By Cai Xiao | China Daily | Updated: 2013-05-29 08:03

CSRC might become sole regulator of PE, VC sector

Industry insiders have welcomed a planned move to designate the China Securities Regulatory Commission as the sole regulator of the country's private equity and venture capital industry, as part of a major effort to standardize the sector.

The State Commission Office for Public Sector Reform, led by Premier Li Keqiang, is considering allowing the CSRC to regulate the PE and VC sector, the Securities Times reported on Tuesday.

The sector is now regulated by the CSRC and the National Development and Reform Commission, the country's top economic planning agency.

An official at the State Commission Office for Public Sector Reform told China Daily on Tuesday that discussions are being held to find a way to designate a sole regulator for the PE and VC sector.

"If this is confirmed, I think it's an excellent move. An industry that is investing with a long-term perspective in the Chinese economy needs a unified regulatory framework and regulator to bring stability and certainty into the market," said Andre Loesekrug-Pietri, chairman of the Beijing-based European private equity company A Capital.

He added that PE professionals in China make long-term decisions and need to feel that the regulatory framework is unified and stable.

The move is also timely as it comes at a point when the PE sector in China is going through a severe correction, with 40 percent fewer transactions and a 40 percent decrease in funds raised for China-focused funds.

"Initial public offerings are a main exit way for companies with investments from PE and VC companies, and the CSRC is appropriate for regulating them," said an insider familiar with the CSRC.

"The National Development and Reform Commission has regulated the Chinese PE and VC sector for many years.
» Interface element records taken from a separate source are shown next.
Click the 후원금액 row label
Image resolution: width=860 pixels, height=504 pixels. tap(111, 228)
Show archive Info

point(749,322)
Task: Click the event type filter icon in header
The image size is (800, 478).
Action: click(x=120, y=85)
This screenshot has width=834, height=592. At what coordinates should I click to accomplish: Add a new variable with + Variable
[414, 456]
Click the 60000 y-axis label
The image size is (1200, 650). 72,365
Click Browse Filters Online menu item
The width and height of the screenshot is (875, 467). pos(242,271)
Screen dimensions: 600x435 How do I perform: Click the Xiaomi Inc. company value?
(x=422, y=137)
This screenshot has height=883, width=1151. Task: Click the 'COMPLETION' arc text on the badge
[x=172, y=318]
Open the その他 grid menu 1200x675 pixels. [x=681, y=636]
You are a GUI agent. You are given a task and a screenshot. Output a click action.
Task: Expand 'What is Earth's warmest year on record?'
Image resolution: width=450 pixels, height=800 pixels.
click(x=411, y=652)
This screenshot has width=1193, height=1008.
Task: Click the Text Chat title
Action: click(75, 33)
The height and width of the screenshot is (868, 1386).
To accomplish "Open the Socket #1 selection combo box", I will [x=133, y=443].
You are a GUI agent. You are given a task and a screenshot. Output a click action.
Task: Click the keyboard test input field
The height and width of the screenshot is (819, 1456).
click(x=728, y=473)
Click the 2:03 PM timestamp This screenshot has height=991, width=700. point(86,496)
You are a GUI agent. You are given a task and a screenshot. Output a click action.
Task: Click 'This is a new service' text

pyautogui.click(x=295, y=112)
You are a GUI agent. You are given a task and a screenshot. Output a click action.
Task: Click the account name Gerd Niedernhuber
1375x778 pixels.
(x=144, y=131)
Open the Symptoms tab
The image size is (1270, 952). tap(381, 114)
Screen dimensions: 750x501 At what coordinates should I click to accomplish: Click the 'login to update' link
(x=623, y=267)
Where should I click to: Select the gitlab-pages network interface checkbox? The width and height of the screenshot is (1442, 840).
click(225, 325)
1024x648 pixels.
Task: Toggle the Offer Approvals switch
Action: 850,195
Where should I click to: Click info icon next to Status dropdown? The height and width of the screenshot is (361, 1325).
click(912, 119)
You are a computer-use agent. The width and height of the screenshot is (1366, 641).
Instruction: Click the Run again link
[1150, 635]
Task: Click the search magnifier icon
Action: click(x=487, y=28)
However, if the CSRC becomes the sole regulator, it will also be good for the sector, as it will become more standardized," said Shan Xiangshuang, the chairman of the CSM Group, a major Chinese PE company.

The NDRC is now in charge of the registration of PE and VC companies in China.

Liu Jianjun, director of the financial affairs division of the CSRC's Department of Fiscal and Financial Affairs, was responsible for the regulation of the PE and VC sector. Liu was transferred to the CSRC's fund department this month.

In February, the CSRC released a rule stating that PE and VC companies can apply for fund management businesses, which may be implemented on June 1.

But the NDRC also released a rule in March stating that PE and VC companies are not allowed to invest in public-offered funds.

Zhao Linghuan, chief executive officer at leading Chinese PE company Hony Capital, told China Daily that he is confident in the development of the asset management sector.

"We appreciate it very much that the CSRC released the rule encouraging PE and VC companies to participate in the fund management sector. While the government agency made our business area wider, PE and VC companies now have to choose whether to engage in the new business or not," said Zhao.

Zhao said that the new NDRC regulations indicate that an investment company can have branches doing PE and VC businesses registered at the NDRC, and other branches engaged in the asset management sector.

About 40 percent of PE and VC companies in China are interested in the Chinese secondary market and would like to participate in fund management businesses, according to a recent survey by the Zero2IPO Group.

The CSRC rules state that if the value of fund products in the secondary market of a PE or VC company is worth more than 100 million yuan ($16.3 million), then that company should be registered with the Asset Management Association of China.

Twenty-nine PE and VC companies are members of the Asset Management Association of China, and 10 of them manage assets worth more than 2 billion yuan, Zero2IPO said.